Genesis Revealed
By Jo Phillips
Since elephants (Loxodonta africana) are hunted by poachers in Zambia, they are scared of humans and vehicles and usually run quickly into the bush when approached. However, here the elephant charged the vehicle, and the driver quickly drove away. Kafue National Park, Zambia, 2010. © Sebastião Salgado / Amazonas Images / nbpictures
Eight years of work across 32 countries is presented in a collection of 200 black and white photographs to the viewers of the ‘Genesis‘ exhibition at the Natural History Museum in London. Brazilian social documentary photographer and photojournalist, Sebastião Salgado, captures landscape, seascape, wildlife and humans in the most remote locations on earth, depicting the majestic yet harmonious state of our pristine planet in an uninterrupted, unspoiled, untouched nature. Edited, designed and curated by Lélia Wanick Salgado, the exhibition brings a rush of nostalgia for the warm embrace of mother earth running through the spine.
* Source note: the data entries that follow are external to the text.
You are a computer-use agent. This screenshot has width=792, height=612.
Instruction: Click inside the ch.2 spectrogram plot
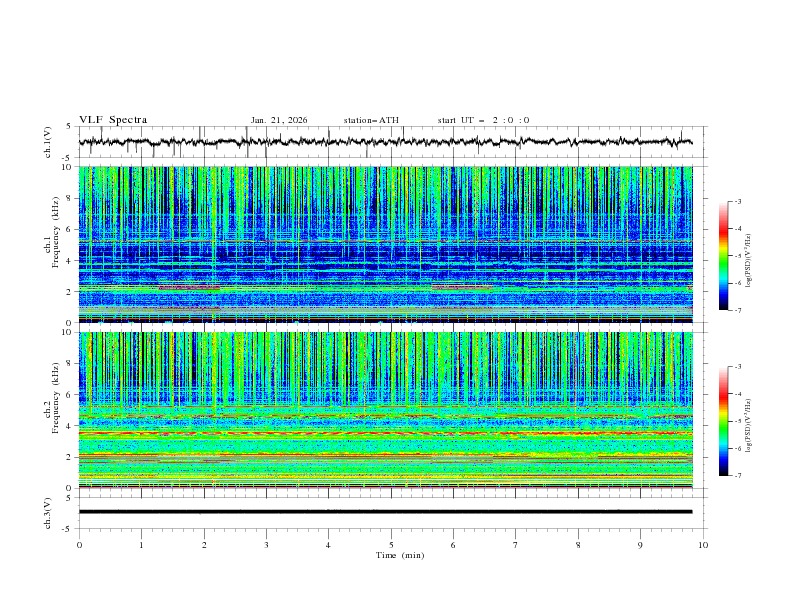(x=386, y=410)
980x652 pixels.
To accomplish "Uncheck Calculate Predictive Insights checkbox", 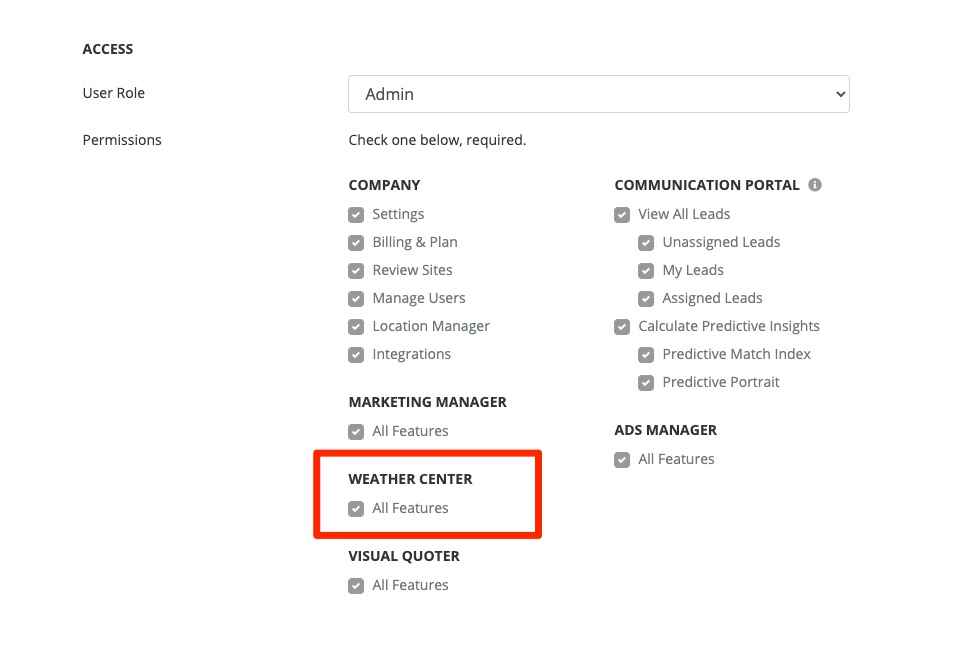I will pyautogui.click(x=622, y=326).
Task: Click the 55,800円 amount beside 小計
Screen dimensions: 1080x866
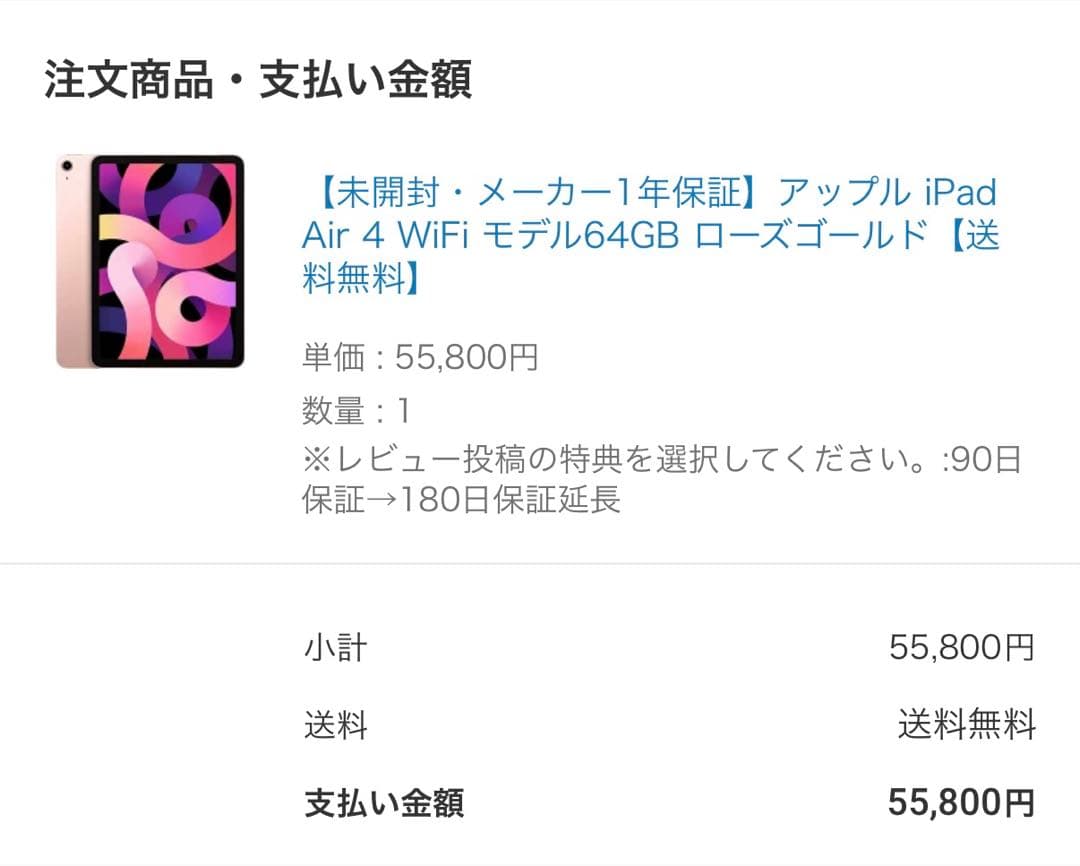Action: tap(961, 648)
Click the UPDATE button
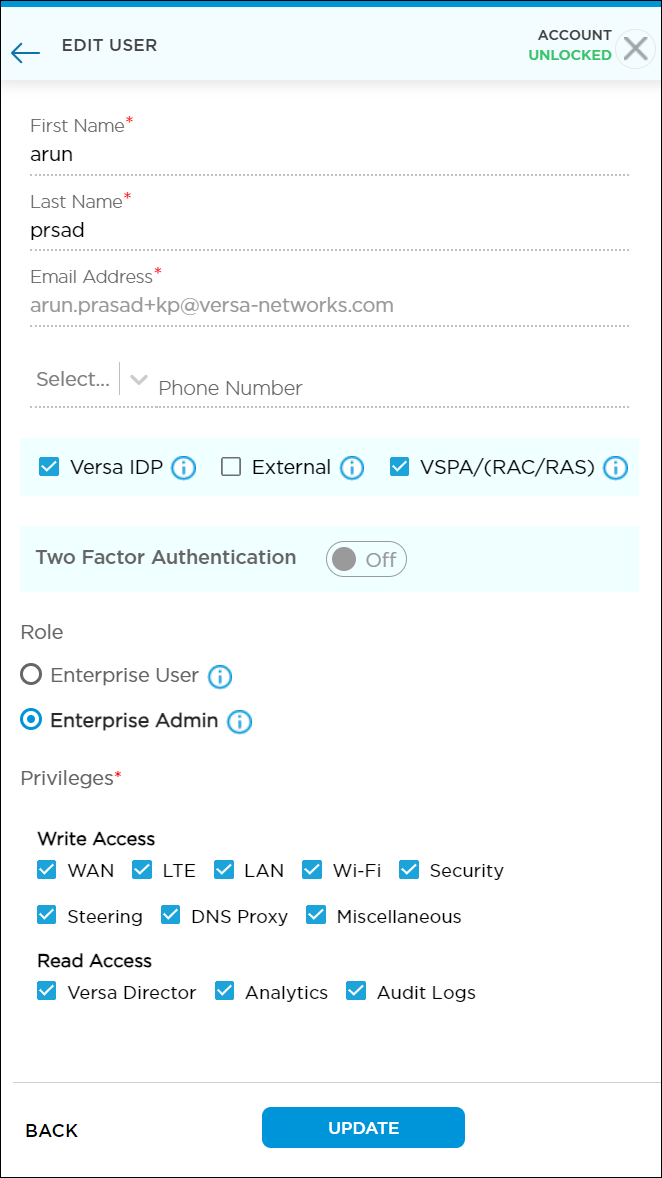This screenshot has width=662, height=1178. tap(363, 1127)
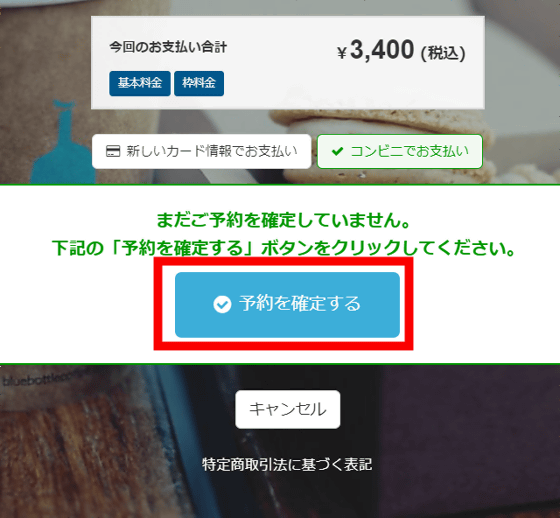Cancel with the キャンセル button
The image size is (560, 518).
(288, 409)
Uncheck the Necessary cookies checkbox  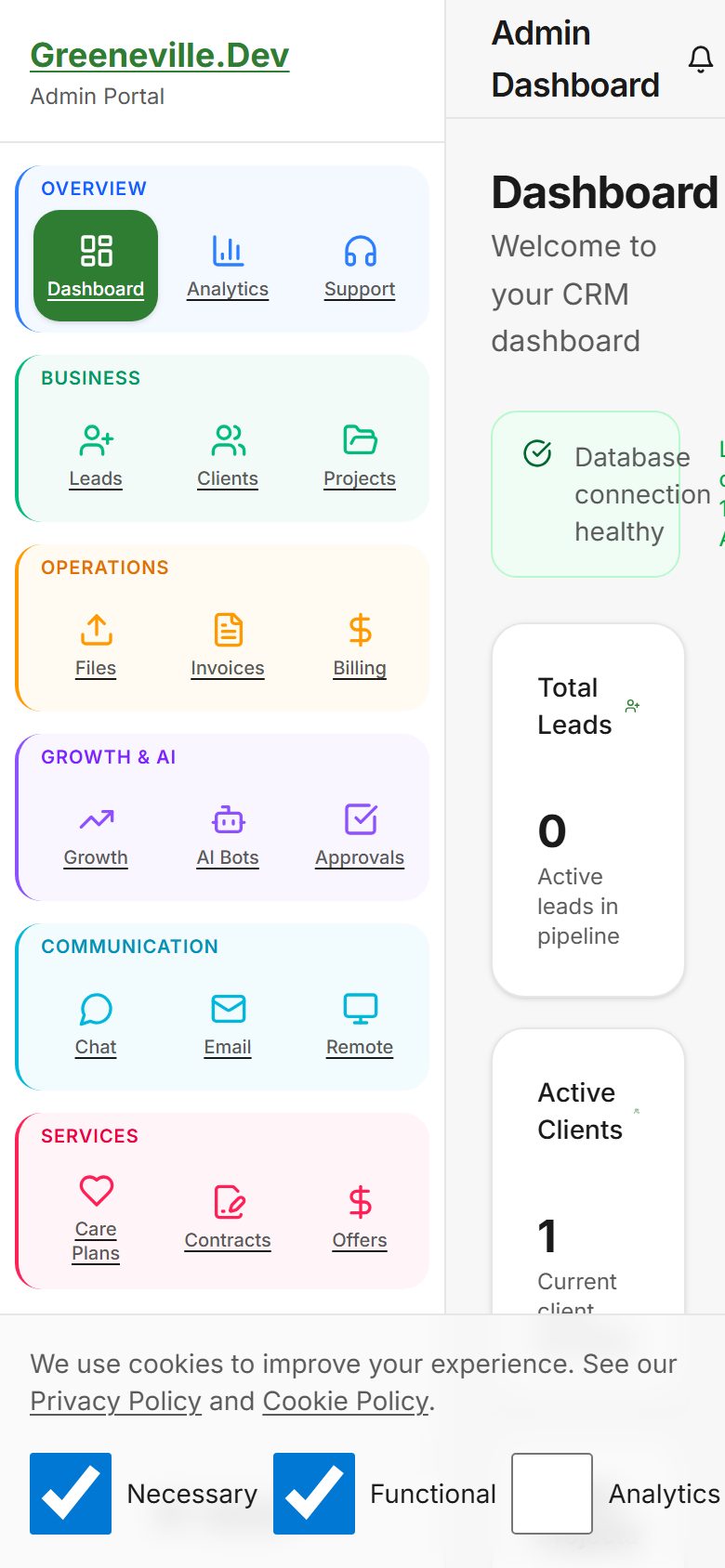71,1493

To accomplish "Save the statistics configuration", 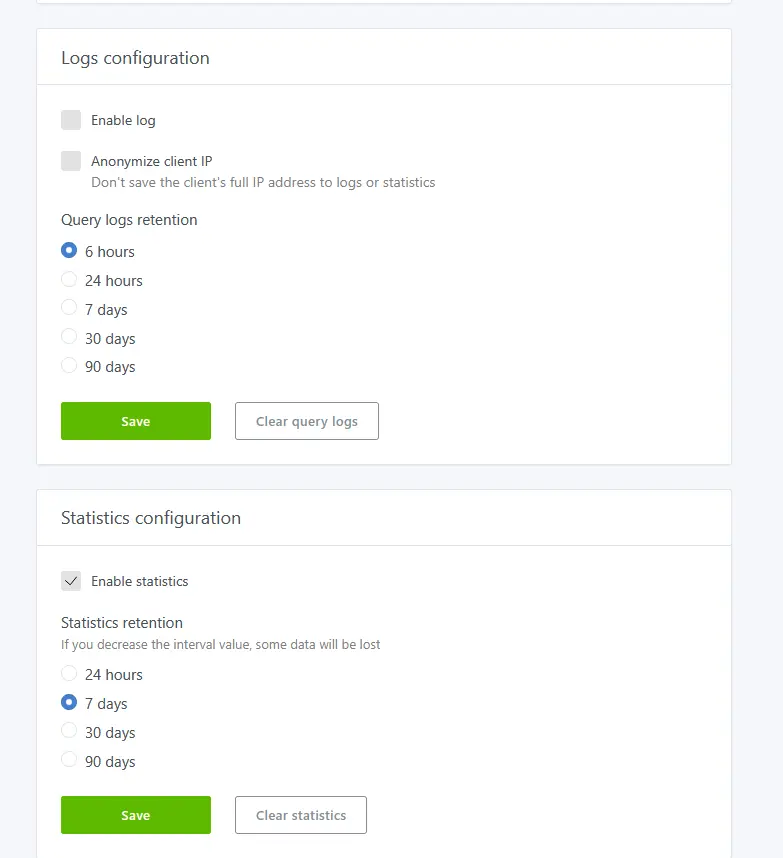I will pyautogui.click(x=136, y=815).
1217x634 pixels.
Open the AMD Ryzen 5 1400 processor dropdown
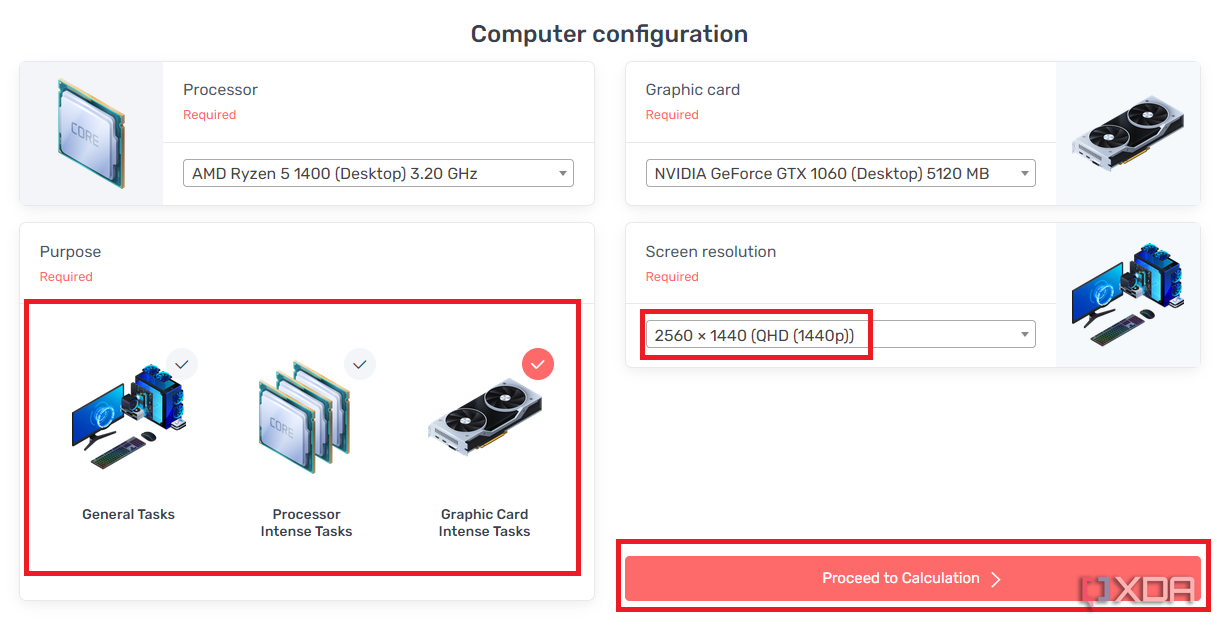click(378, 173)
In the Upper Xingu region of Brazil’s Mato Grosso state, a group of waura fish in the Piulaga Lake near their village. The Upper Xingu Basin is home to an ethnically diverse population. Brazil, 2005. © Sebastião Salgado / Amazonas Images / nbpictures
‘I want people to see our planet in another way,’ states Salgado, ‘to feel moved and be brought closer to it. I want them to become more conscious of the environment, to feel respect for nature because this is something that is relevant to everyone.’
The World Premiere of Genesis opens on Thursday, 11 April 2013 at the Natural History Museum in London and runs till 8 September 2013. After this, it will continue on a global tour to Toronto, Rio de Janeiro, Rome and Paris.